**WORKING DATA**
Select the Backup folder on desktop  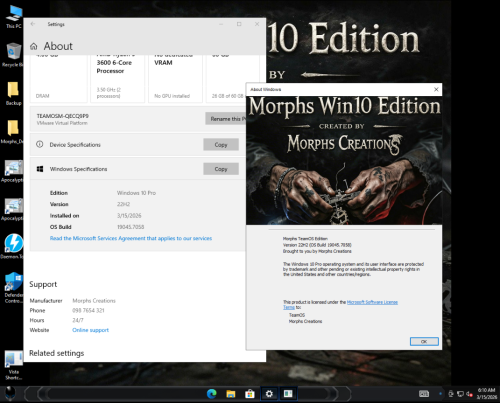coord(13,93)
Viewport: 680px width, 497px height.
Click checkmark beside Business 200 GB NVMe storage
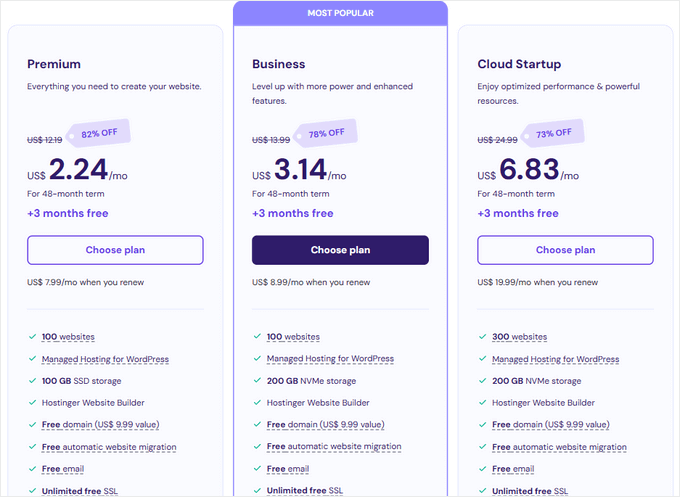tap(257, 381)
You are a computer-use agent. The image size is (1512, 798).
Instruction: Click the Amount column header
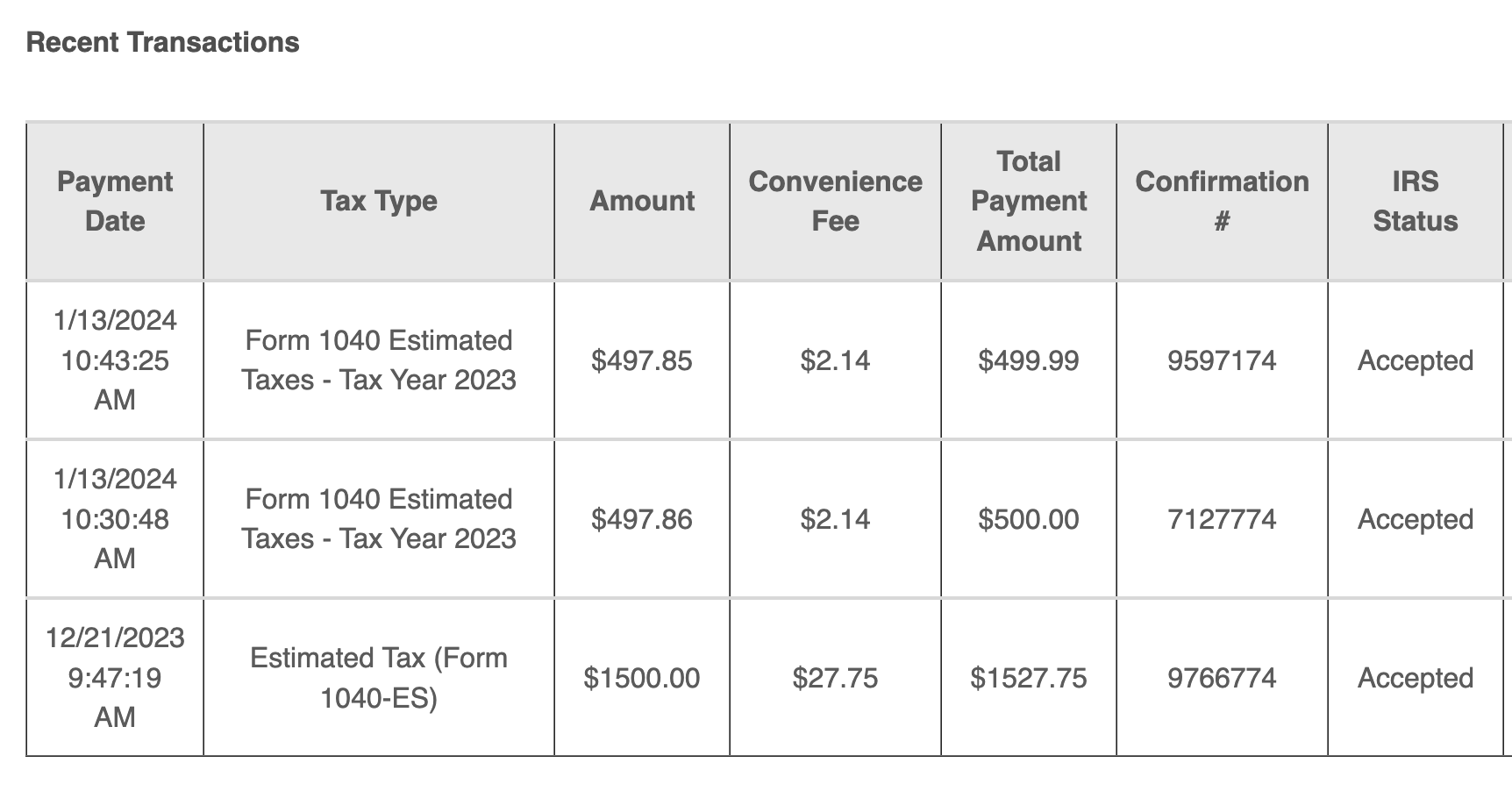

**TASK BRIEF**
Nothing but the lines from the one holding "You are a computer-use" through the final line of the entries should be retyped, exactly as they stand and without pictures.

**OUTPUT OF THE TASK**
You are a computer-use agent. The image size is (1512, 798).
Instruction: Click the Amount column header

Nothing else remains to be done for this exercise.